Con le mele si possono ottenere bevande alcoliche imparentate col sidro o dal gusto del tutto originale.

Nel Quebec, in Canada, a volte le mele si lasciano gelare sull’albero allo scopo di ottenere la concentrazione degli zuccheri, oppure si spremono e si lascia il loro succo a ghiacciare per poi selezionarne solo il concentrato. Da questo processo si ottiene un caratteristico tipo di sidro, il cosiddetto ice cider o cidre de glace, dal sapore particolarmente dolce e acido, con una gradazione alcolica che varia dai sette ai tredici gradi.

Più diffuse invece sono le acquaviti di sidro, prodotte dalla distillazione di quest’ultimo e consumate in molte regioni del mondo con grande varietà di ricette. Tra tutte, il calvados è la più raffinata e si distingue per il lungo invecchiamento (almeno due anni, ma si arriva anche a venti) in botti di rovere che gli donano un gusto morbido e aromatico. Il calvados nasce in Normandia e oggi è un prodotto a denominazione controllata molto ricercato, la cui fortuna fu un tempo favorita da una devastante epidemia che, nel diciannovesimo secolo, rovinò i vigneti della zona e portò i coltivatori a dedicarsi alle mele.

Un altro parente del sidro, anche per l’assonanza del suo nome, è il cyser.
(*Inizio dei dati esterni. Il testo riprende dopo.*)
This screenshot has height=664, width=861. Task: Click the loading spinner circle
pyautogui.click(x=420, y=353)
Questa bevanda pressoché ignota in Italia si ottiene aggiungendo del miele durante la fermentazione del mosto.

Esiste inoltre un fratello diretto del sidro di mele che è il sidro di pere, conosciuto in Francia come poiré e nei paesi anglofoni come perry, dal nome della varietà di pera più utilizzata. Tradizionalmente inglese e normanno, non è però solo esotico: nel Friuli Venezia Giulia viene prodotto con le pere klotzen e prende il nome di most.
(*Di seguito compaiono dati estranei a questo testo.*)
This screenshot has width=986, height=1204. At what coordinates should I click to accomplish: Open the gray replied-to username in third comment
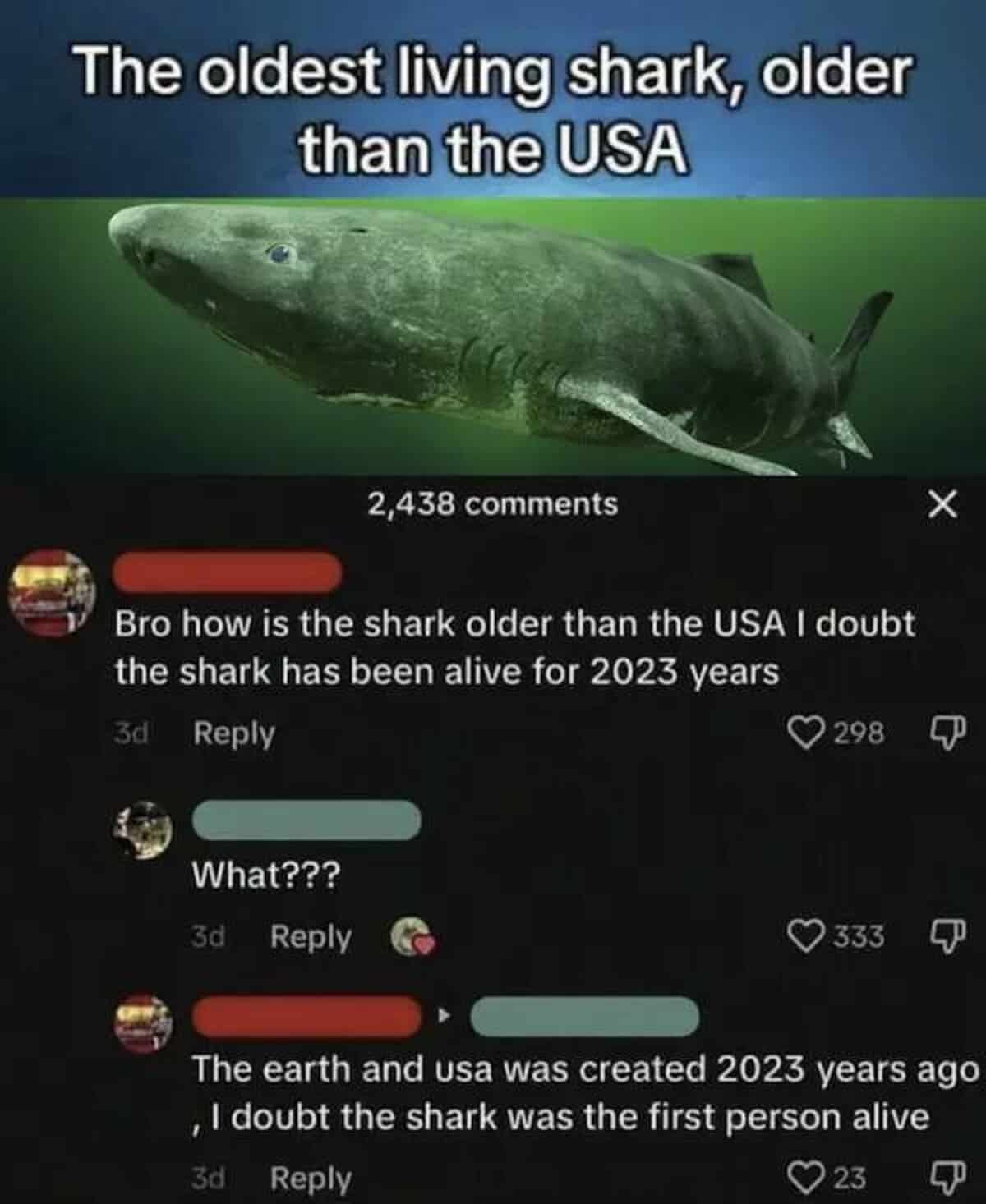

Ma il sidro ha qualcosa in comune anche con altre bevande. A volte si tratta di un’assonanza come nel caso dell’idromele, o di un retrogusto, come nel caso del camemoro. Il camemoro, o bacca polare, è l’ingrediente base per bevande dal sapore simile al sidro di comune diffusione nei paesi scandinavi. L’idromele, infine, è spesso erroneamente accomunato al sidro a causa del nome che deriva invece dal greco hydor (acqua) e meli (miele), gli ingredienti base che fermentando assieme danno vita a questa bevanda dalle origini molto antiche. L’idromele era conosciuto già nella civiltà egizia e ricavato secondo diverse varianti, una delle quali ci riporta al sidro: una particolare ricetta prevede infatti l’aggiunta delle sorbe, un frutto appartenente, come la mela, alla famiglia delle rosacee e dal retrogusto piuttosto simile.